Our last stop was Munich, where we arrived on Thursday morning. I really liked the city – it’s elegant, and it feels like a city without being overwhelmingly big. The Rathaus (the town hall) is beautiful, and it has lots of pretty churches to visit. We did a trip out to Dachau on Friday morning to visit the concentration camp. It was freezing and snowy, but incredibly worthwhile. We ended up spending about 4 hours there – the museum is really well-done, and of course we spent a lot of time just walking through the camp. If any of you is ever in Munich, you definitely should make the trip out to Dachau, it only takes about 30 minutes on the S-bahn.

We traveled all day yesterday – left Munich at 9:23 AM and arrived in Nevers at 8:30 PM, and now I’m trying to prepare myself for the realization that I actually have to go back to work tomorrow!

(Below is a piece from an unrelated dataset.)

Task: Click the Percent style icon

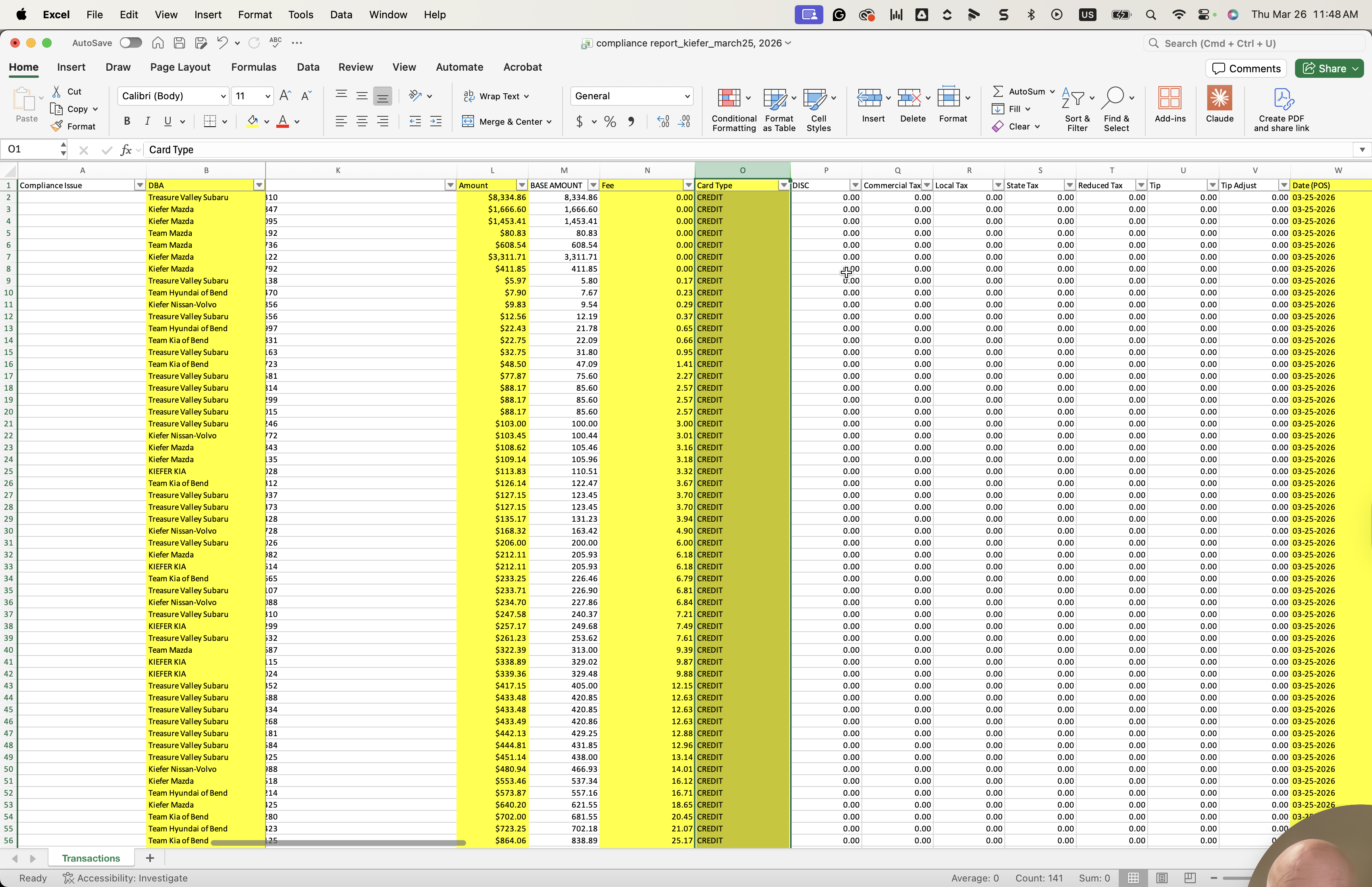Action: coord(610,121)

Thursday, February 4, 2010

A pre-trip update

Dear friends,

Bonjour from Nevers! Several other assistants and I spent last weekend celebrating some birthdays in a small town about 20 minutes from Nevers called La Charité sur Loire – I wrote about it last time. It was a great weekend – we had a party on Friday night, then spent Saturday exploring the town. It’s pretty small, but very pretty! It’s also right along the Loire River, so there was a beautiful view from the ramparts on top of the hill that overlooks the town. The cathedral is also really old (from the 1100s, I believe), and the town just has a lot of quaint character.

Most of this week has been occupied with making Valentine’s Day heart cards with my classes (they’ve been loving it!) and taking care of final trip preparations. I honestly can’t believe I’m leaving tomorrow night for 2 whole weeks; I’m sure the next time I post it’ll be pages long! Lizzi and I are leaving Nevers at 5:23 tomorrow night for Dijon, where we’ll have about 2 hours for dinner before our night train leaves. We’ll arrive Saturday morning in Rome, where we’ll spend 3 days. After that it’s Florence, Venice, Vienna, Salzburg, and Munich before heading back to Nevers on Saturday, the 20th. I have no idea how I’ll be able to pay any attention at all to my classes tomorrow; I’m going to be too excited!